→ Task requirements: Could you reproduce all of the entries below without a single change?

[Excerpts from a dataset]
# # #

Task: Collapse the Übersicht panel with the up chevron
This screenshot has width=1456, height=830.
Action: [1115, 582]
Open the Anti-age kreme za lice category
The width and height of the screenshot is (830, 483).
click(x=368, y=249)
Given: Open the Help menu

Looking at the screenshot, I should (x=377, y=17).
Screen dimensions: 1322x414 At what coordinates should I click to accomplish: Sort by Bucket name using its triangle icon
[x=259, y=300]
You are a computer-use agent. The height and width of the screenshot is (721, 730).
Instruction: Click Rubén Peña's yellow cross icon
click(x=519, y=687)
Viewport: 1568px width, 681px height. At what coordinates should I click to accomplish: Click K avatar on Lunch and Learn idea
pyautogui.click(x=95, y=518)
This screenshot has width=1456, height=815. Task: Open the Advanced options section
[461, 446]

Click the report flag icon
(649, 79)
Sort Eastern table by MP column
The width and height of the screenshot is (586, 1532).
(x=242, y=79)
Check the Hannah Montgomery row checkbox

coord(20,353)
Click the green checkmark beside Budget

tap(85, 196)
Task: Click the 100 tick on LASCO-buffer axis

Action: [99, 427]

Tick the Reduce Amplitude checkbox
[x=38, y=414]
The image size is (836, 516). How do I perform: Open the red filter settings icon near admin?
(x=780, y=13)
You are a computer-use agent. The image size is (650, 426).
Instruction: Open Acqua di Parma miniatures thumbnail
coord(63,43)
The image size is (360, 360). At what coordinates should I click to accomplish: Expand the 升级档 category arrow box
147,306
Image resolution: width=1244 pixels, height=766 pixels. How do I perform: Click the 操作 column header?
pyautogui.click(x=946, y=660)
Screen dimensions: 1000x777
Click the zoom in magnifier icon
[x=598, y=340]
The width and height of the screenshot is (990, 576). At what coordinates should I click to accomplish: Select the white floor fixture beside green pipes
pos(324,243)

# # #

→ Result of the exercise:
Task: Collapse the Übersicht panel with the up chevron
This screenshot has width=1456, height=830.
Action: [1115, 582]
Open the Anti-age kreme za lice category
The width and height of the screenshot is (830, 483).
click(x=368, y=249)
Given: Open the Help menu

Looking at the screenshot, I should (x=377, y=17).
Screen dimensions: 1322x414 At what coordinates should I click to accomplish: Sort by Bucket name using its triangle icon
[x=259, y=300]
You are a computer-use agent. The height and width of the screenshot is (721, 730).
Instruction: Click Rubén Peña's yellow cross icon
click(x=519, y=687)
Viewport: 1568px width, 681px height. At what coordinates should I click to accomplish: Click K avatar on Lunch and Learn idea
pyautogui.click(x=95, y=518)
This screenshot has width=1456, height=815. Task: Open the Advanced options section
[461, 446]

Click the report flag icon
(649, 79)
Sort Eastern table by MP column
The width and height of the screenshot is (586, 1532).
(x=242, y=79)
Check the Hannah Montgomery row checkbox

coord(20,353)
Click the green checkmark beside Budget

tap(85, 196)
Task: Click the 100 tick on LASCO-buffer axis

Action: [99, 427]

Tick the Reduce Amplitude checkbox
[x=38, y=414]
The image size is (836, 516). How do I perform: Open the red filter settings icon near admin?
(x=780, y=13)
You are a computer-use agent. The image size is (650, 426).
Instruction: Open Acqua di Parma miniatures thumbnail
coord(63,43)
The image size is (360, 360). At what coordinates should I click to accomplish: Expand the 升级档 category arrow box
147,306
Image resolution: width=1244 pixels, height=766 pixels. How do I perform: Click the 操作 column header?
pyautogui.click(x=946, y=660)
Screen dimensions: 1000x777
Click the zoom in magnifier icon
[x=598, y=340]
The width and height of the screenshot is (990, 576). At what coordinates should I click to accomplish: Select the white floor fixture beside green pipes
pos(324,243)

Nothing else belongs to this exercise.